> **WORK INSTRUCTIONS**
A: Does the Gaza aid article agree with each statement below? Answer yes or no for each, and quote the deciding words. (i) Relief groups said the pause alone would be enough to end the hunger crisis. (ii) The route runs from the Kerem Shalom border crossing to the Salah al-Din Road. (iii) Aid groups had received exact details about how far the route would extend.
B: According to the Gaza aid article, what role does Jens Laerke hold?

> **PASSAGE PROVIDED**
== == ==

Israel’s decision to halt daytime military operations along a key aid route into the southern Gaza Strip could help alleviate a severe hunger crisis, relief groups said Sunday, but they cautioned that the effects would be limited unless security improved, more aid routes opened and hostilities with Hamas ended altogether.
Some aid groups expressed skepticism that the Israeli military’s action would be transformative, noting that it had made similar assurances in the past about increasing the flow of aid. In fact, humanitarian officials said, the amount of aid entering Gaza has declined sharply in recent weeks even as the United Nations has said much more is needed.
"We welcome this announcement,” Jens Laerke, a spokesperson for the U.N. humanitarian affairs office, said Sunday. "Of course, this has yet to translate into more aid reaching people in need. We hope this leads to further concrete measures by Israel to address long-standing issues preventing a meaningful humanitarian response in Gaza.”
Israel’s military said that it would pause operations along a route that runs from the Kerem Shalom border crossing in southeastern Gaza to the Salah al-Din Road that goes north. But aid groups said they had not received exact details about the route and how far it would extend. And the immediate criticism of the announcement by some Israeli politicians, relief groups said, raised the question of whether the pause would be sustained.

== == ==

> **PROVIDED MATERIAL**
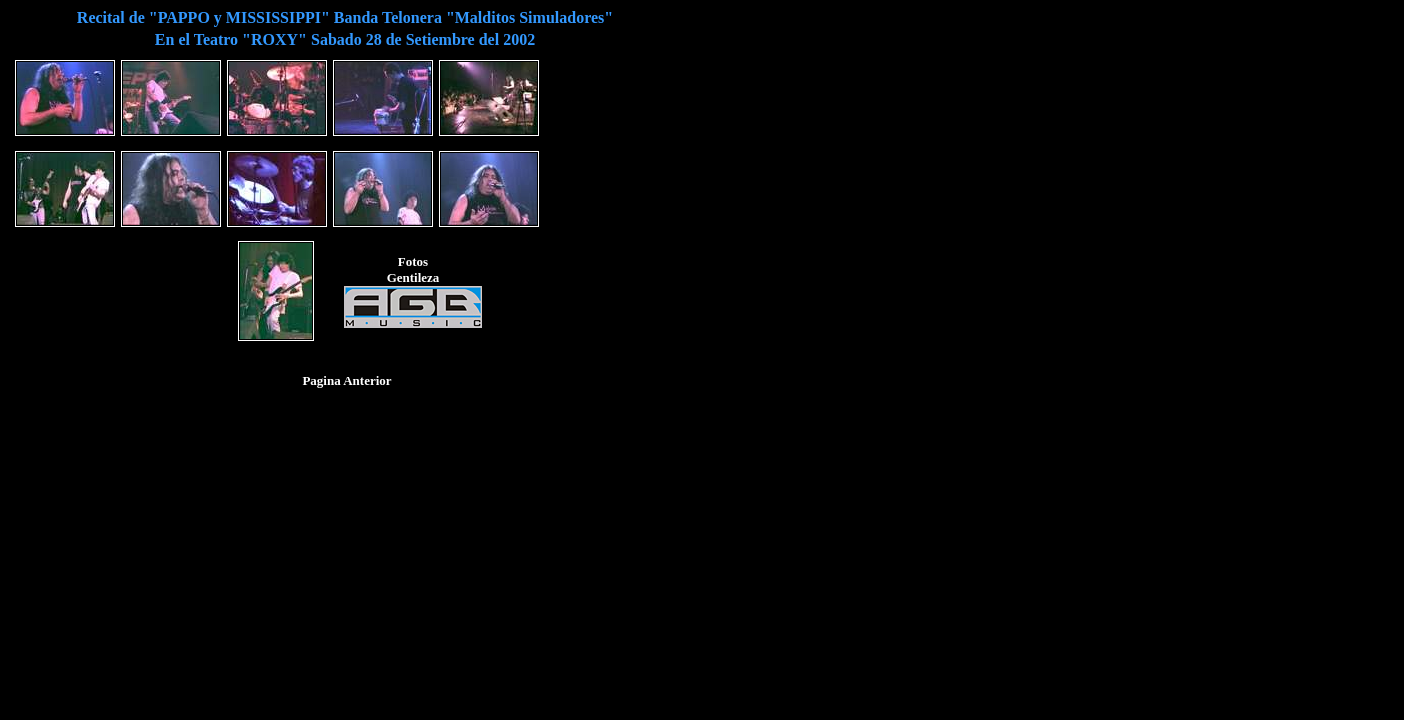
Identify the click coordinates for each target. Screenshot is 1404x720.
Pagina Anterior (346, 380)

== == ==

> **SOLVED PROBLEMS**
A:
(i) No: "they cautioned that the effects would be limited unless security improved, more aid routes opened and hostilities with Hamas ended altogether."
(ii) Yes: "a route that runs from the Kerem Shalom border crossing in southeastern Gaza to the Salah al-Din Road that goes north."
(iii) No: "aid groups said they had not received exact details about the route and how far it would extend."

B: He is a spokesperson for the U.N. humanitarian affairs office.